Mi amiga Juli suele decir que el undécimo mandamiento es No molestarás.
Ayer, durante una excursión a Montserrat, tuvimos la mala pata de encontrarnos durante un buen rato con un montañero de esos que no paran de hablar con voz demasiado fuerte, con la evidente intención de que todo el mundo se entere de lo que piensa.
Esto ocurre en situaciones de lo más diverso: en el cine, en un bar, en el tren, en la parada del metro, en el mercado… Y probablemente todas estas personas son buenas personas. Pero son molestas.
Por interesante que sea su discurso (lo que no sucede con mucha frecuencia, dicho sea de paso) una se queda frita y harta a su lado. Al principio piensas: bueno, ahora se callará un rato. Pero no: parece que tienen horror al silencio.
A veces creo que soy injusta e intolerante con ellas. ¡Tampoco hay para tanto! Simplemente tienen ganas de que todo el mundo sepa qué les pasa, que sienten o que opinan.
El problema es que, sin ser ningún agravio, ni delito, ni pecado, ésto es tan fastidioso que se te quitan las ganas de estar a su lado.
Volviendo a la montaña, me recuerda una excursión de este verano al pico Anayet: precioso itinerario, un lago al pie de la montaña, su poquito de emoción en los metros finales, vistas estupendas… pero la cima estaba invadida por moscas histéricas.

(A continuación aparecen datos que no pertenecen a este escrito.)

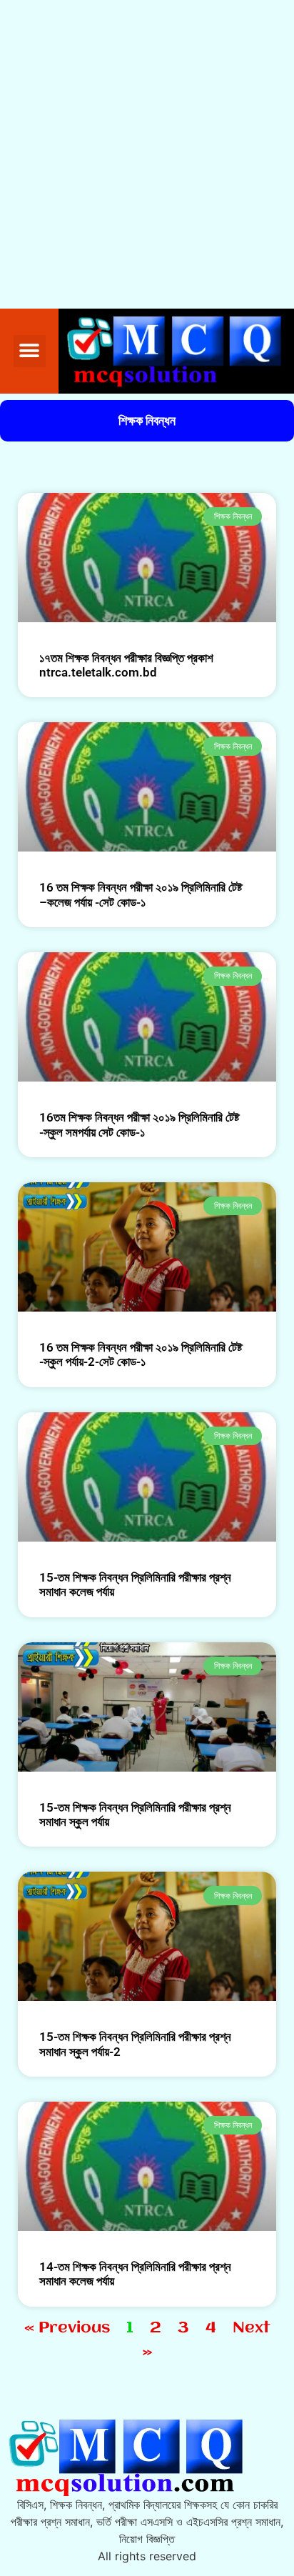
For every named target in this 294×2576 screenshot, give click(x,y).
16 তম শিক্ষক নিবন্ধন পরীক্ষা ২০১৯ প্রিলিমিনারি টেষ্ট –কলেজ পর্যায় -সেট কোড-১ (140, 894)
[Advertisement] (147, 154)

Y cuando digo invadida, digo invadida.
Tanto es así que no aguantamos ni tres minutos en ella. ¿Una bonita excursión? Sí, vale, pero… dudo que la repita. No invita a ello.
Hay buenas personas que no invitan, buenas personas molestas. Me gustaría completar el undécimo mandamiento y recordarlo, porque a medida que nos hacemos mayores nos resulta más fácil olvidarlo.